#### Records to use ####
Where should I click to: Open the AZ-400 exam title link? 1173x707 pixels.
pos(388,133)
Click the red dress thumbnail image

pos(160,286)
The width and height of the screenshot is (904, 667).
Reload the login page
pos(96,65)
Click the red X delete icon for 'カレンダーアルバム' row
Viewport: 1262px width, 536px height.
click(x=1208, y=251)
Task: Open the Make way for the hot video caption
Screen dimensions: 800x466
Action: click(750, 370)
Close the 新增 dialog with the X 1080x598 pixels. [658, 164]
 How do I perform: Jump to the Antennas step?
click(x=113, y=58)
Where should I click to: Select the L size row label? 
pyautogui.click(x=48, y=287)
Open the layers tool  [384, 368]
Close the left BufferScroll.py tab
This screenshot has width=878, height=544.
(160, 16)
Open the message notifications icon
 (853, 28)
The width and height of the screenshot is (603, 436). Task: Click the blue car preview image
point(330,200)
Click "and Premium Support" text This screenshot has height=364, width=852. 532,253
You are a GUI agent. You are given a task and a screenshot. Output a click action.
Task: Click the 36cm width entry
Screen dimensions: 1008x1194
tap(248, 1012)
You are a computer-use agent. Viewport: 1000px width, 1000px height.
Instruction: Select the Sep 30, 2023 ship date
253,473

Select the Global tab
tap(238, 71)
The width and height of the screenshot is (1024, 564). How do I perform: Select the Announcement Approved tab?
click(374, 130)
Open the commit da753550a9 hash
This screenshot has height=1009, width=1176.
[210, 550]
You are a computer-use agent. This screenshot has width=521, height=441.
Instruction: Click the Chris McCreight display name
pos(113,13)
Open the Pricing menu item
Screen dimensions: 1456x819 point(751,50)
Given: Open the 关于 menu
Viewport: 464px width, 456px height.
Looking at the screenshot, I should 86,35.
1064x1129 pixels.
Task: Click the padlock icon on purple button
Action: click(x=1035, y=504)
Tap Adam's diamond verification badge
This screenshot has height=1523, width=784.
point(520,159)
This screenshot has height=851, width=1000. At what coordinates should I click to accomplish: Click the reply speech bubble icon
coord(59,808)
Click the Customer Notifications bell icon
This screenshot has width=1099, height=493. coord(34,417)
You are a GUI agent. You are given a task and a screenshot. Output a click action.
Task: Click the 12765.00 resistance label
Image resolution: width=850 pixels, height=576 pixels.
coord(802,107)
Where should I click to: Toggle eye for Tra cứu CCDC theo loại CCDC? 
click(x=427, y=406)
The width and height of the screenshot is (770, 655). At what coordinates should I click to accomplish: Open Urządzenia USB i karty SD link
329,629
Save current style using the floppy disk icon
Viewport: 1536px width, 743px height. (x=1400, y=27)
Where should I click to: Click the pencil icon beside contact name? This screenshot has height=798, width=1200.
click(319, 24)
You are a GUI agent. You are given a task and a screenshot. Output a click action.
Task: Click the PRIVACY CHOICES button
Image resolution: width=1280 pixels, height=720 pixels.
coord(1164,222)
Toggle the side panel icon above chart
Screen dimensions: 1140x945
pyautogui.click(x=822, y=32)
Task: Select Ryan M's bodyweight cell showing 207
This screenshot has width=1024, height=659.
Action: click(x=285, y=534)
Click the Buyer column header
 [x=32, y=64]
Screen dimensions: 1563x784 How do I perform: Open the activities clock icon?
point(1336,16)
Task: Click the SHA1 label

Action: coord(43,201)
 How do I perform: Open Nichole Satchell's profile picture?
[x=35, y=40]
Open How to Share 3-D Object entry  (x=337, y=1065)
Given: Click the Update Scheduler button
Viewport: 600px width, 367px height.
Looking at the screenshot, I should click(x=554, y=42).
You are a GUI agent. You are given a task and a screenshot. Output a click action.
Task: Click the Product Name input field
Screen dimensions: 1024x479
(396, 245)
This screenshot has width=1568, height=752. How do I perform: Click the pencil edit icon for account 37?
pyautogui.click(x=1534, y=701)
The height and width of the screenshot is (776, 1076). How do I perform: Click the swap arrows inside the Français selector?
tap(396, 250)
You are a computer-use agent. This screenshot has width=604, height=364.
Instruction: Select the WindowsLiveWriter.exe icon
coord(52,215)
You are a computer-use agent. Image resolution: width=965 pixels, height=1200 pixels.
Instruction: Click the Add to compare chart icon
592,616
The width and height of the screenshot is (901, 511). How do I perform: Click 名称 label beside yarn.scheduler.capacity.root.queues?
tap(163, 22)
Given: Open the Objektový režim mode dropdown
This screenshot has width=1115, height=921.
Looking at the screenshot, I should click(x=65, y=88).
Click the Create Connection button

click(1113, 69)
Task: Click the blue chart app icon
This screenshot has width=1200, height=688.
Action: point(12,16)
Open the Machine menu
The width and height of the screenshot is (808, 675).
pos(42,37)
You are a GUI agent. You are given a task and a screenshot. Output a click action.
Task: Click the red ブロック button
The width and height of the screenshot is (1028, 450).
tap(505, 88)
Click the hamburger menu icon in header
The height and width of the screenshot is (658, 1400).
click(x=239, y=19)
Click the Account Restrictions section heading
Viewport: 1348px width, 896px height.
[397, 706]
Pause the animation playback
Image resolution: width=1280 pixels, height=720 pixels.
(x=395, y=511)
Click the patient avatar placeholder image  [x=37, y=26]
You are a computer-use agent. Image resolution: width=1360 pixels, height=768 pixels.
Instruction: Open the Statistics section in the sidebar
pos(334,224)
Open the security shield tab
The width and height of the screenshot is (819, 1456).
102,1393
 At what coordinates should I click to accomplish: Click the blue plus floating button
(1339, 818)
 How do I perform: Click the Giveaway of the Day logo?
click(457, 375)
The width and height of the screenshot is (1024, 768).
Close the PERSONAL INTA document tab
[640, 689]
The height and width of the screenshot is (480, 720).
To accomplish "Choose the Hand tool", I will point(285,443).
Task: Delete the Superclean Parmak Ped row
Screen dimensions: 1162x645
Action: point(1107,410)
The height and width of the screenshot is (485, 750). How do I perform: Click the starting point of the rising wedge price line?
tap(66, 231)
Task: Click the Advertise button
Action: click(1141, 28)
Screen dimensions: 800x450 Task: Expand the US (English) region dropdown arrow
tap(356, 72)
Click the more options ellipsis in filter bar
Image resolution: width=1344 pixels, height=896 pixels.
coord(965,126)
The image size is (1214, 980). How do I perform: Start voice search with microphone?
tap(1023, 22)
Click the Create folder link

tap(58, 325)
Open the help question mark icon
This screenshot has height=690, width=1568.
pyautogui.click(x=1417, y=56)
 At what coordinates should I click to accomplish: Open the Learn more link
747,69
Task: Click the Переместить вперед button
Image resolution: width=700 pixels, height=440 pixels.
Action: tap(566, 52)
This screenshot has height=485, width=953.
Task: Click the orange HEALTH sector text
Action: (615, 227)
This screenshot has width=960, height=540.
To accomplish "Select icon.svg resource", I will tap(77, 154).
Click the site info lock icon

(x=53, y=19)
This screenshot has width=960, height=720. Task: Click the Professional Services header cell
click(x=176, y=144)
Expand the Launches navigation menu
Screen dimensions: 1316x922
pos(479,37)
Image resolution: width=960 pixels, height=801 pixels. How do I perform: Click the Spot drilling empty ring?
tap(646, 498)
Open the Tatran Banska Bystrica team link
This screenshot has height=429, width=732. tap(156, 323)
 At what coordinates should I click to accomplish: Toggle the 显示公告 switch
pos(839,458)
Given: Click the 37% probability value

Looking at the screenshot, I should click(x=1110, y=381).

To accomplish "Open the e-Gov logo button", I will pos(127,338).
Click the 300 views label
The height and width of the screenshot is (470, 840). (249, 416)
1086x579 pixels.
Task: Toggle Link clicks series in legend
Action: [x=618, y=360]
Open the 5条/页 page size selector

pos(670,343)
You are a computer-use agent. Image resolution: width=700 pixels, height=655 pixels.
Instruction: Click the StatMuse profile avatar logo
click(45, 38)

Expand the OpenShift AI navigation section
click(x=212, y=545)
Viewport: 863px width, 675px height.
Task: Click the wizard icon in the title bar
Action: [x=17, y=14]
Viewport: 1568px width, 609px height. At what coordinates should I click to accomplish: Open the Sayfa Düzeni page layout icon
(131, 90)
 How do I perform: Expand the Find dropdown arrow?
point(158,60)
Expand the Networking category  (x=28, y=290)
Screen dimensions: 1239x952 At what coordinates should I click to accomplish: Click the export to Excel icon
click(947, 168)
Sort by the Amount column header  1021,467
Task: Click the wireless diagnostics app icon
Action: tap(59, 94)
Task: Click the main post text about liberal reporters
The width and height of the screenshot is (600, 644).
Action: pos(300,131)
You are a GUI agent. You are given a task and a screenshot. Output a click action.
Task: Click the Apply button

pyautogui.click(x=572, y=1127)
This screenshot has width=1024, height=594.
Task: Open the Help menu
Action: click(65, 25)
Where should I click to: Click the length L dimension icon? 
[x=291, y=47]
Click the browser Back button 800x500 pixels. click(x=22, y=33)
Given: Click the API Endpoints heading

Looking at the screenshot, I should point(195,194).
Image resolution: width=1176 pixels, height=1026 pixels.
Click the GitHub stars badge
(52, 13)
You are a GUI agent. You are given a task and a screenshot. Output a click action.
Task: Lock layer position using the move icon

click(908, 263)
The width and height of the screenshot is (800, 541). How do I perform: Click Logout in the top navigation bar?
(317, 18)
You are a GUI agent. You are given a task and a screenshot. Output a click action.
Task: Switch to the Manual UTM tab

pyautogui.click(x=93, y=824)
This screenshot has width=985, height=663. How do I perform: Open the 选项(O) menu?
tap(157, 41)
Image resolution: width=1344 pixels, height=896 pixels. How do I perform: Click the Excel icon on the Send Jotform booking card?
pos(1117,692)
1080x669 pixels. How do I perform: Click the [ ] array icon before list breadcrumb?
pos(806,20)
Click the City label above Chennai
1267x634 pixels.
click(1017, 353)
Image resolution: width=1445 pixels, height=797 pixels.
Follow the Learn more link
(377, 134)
####
_Exercise aim_. Copy each line from the entries above that has the word "will" in it.

_Written solution_.
To accomplish "Choose the Hand tool", I will point(285,443).
To accomplish "Select icon.svg resource", I will tap(77, 154).
To accomplish "Open the e-Gov logo button", I will pos(127,338).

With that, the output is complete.